Of the payments reported in the NSF IPA program, none of them reflect significant “commercialization,” especially if we assume that all the licenses granted were “royalty-bearing.” That’s reasonable. Nonprofit contractors are not likely to spend money on patenting only to give away free access to inventions. Only the federal government would be fool enough to do that (if it is indeed foolish–maybe not, but that’s another article). Look at the average payment per paying license–about $20,700. A patent in the mid 1970s still might run $5,000. So these licenses are barely covering patent costs, and then only for no more than 13 of 203 inventions for which patenting costs were incurred.

Given that the year 1977 reports $0 in “Royalties Produced,” it appears that none of the inventions licensed in previous years was the basis for a product in the marketplace for more than three years. The “Royalties Produced” for 1976–$4,500 for a single license–sure looks like a patent cost reimbursement.  Maybe later some of these patent inventions resulted in commercial products. Development times can be long. But the Harbridge House report (1968) found that federally supported inventions, when owned by company contractors, were brought to practical application within three years of patent issue:

About a third of the inventions had been used commercially by the time a patent application was filed, and assuming three years for patent issue, about two-thirds had been used by the time a patent was received. (I-26)

Think about this finding. Companies that invent with federal support were using one third of the inventions before they even filed a patent application. For the NSF IPA program, and for Bayh-Dole, nonprofit owned inventions often aren’t getting used commercially–when at all–until after a patent issues, or at least claims are allowed. Think more. University “technology transfer” runs years behind comparable company uptake of new technology that the company produces. If the public deserves the benefit of the use of inventions made in work with federal funding, the clear policy response is to shift federal research funding from universities to companies. University “technology transfer” programs based on patent rights run six years or more behind an originating company’s own practice. And that’s assuming a university licenses much at all of what it claims for patenting. In the case of the NSF IPA program, six years out, nothing is happening. Licensing activity for the NSF IPA is half of what universities (and their licensing firms) claimed was their licensing rate of 25% to 33%. The income reported amounts to patenting cost reimbursements and upfront fees. If there was ever any commercial product, it had a short, uninteresting run.

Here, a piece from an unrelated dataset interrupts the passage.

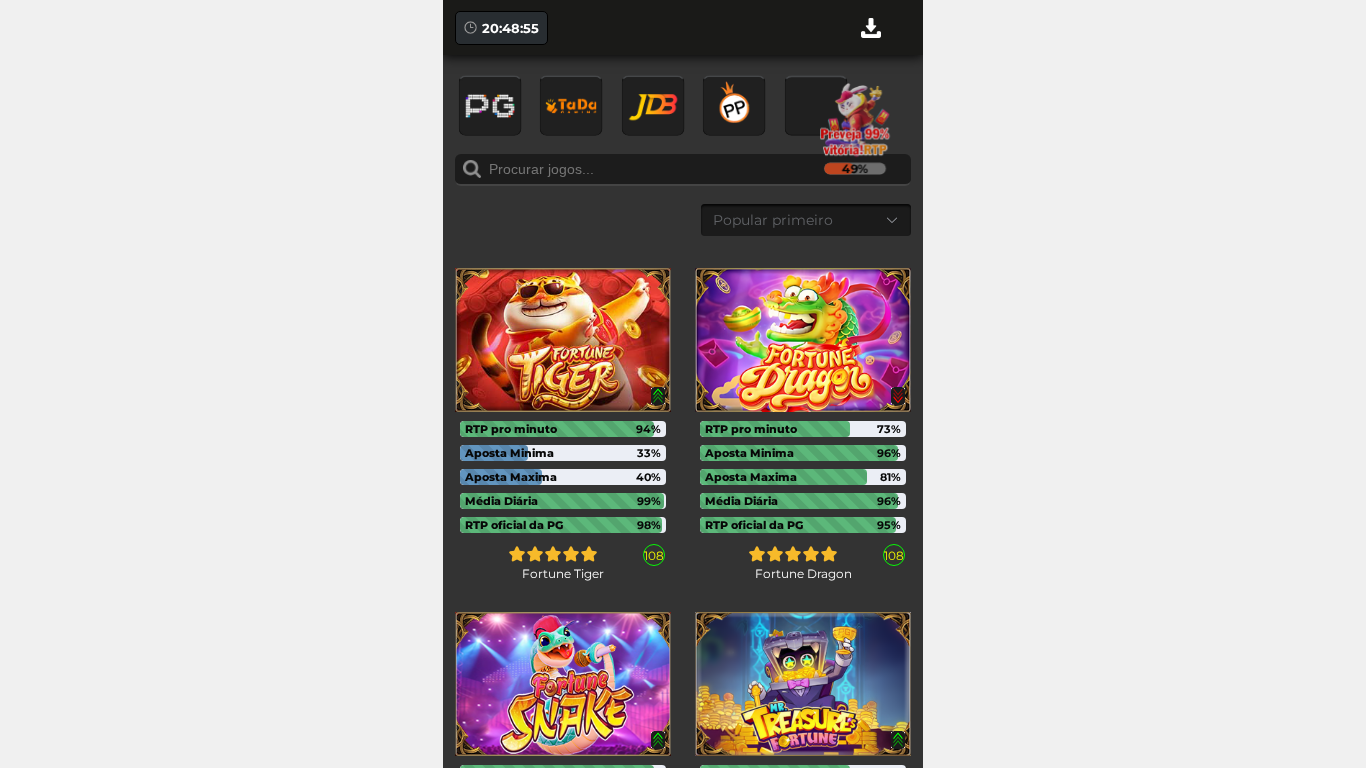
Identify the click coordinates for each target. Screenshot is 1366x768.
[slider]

Sure, something might have happened after 1978 for some of these 106 patented inventions in the NSF IPA program–but the fundamental point is that whatever it was happened years later. Clearly, nothing about the IPA program matched the rapidity of utilization when a company hosting the invention puts it into practice. And it’s clear that the IPA programs lead universities to cut off access to new technology at a key moment when access may be crucial for transfer to ever happen. Wait six years and the technology has moved on. People have designed around the university’s patent positions. The IPA program does, in practice, the opposite of what it claims is its purpose. So like bureaucrats to then ask what might be done to build on their, er, success.